= Data for the task =
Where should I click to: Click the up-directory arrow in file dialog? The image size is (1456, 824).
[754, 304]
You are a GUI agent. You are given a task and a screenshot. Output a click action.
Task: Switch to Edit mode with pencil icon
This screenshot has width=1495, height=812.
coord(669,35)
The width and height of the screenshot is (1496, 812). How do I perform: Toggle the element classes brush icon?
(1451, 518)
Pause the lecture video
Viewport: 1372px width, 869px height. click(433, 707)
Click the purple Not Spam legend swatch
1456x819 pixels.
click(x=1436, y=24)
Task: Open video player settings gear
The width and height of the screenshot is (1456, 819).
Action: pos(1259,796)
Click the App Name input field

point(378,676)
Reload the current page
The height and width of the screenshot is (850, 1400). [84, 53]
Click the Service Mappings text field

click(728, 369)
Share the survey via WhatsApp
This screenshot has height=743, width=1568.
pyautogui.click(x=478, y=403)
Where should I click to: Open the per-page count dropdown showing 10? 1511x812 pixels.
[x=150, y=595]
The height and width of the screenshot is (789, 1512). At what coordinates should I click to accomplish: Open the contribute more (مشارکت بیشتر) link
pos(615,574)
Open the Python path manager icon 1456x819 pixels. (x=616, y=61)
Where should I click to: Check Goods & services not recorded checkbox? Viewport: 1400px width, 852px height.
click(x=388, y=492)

= Aim of the task =
Reproduce all of the entries word for word.

= Answer to this exercise =
Where should I click to: Click the up-directory arrow in file dialog? The image size is (1456, 824).
[754, 304]
You are a GUI agent. You are given a task and a screenshot. Output a click action.
Task: Switch to Edit mode with pencil icon
This screenshot has width=1495, height=812.
coord(669,35)
The width and height of the screenshot is (1496, 812). How do I perform: Toggle the element classes brush icon?
(1451, 518)
Pause the lecture video
Viewport: 1372px width, 869px height. click(433, 707)
Click the purple Not Spam legend swatch
1456x819 pixels.
click(x=1436, y=24)
Task: Open video player settings gear
The width and height of the screenshot is (1456, 819).
Action: pos(1259,796)
Click the App Name input field

point(378,676)
Reload the current page
The height and width of the screenshot is (850, 1400). [84, 53]
Click the Service Mappings text field

click(728, 369)
Share the survey via WhatsApp
This screenshot has height=743, width=1568.
pyautogui.click(x=478, y=403)
Where should I click to: Open the per-page count dropdown showing 10? 1511x812 pixels.
[x=150, y=595]
The height and width of the screenshot is (789, 1512). At what coordinates should I click to accomplish: Open the contribute more (مشارکت بیشتر) link
pos(615,574)
Open the Python path manager icon 1456x819 pixels. (x=616, y=61)
Where should I click to: Check Goods & services not recorded checkbox? Viewport: 1400px width, 852px height.
click(x=388, y=492)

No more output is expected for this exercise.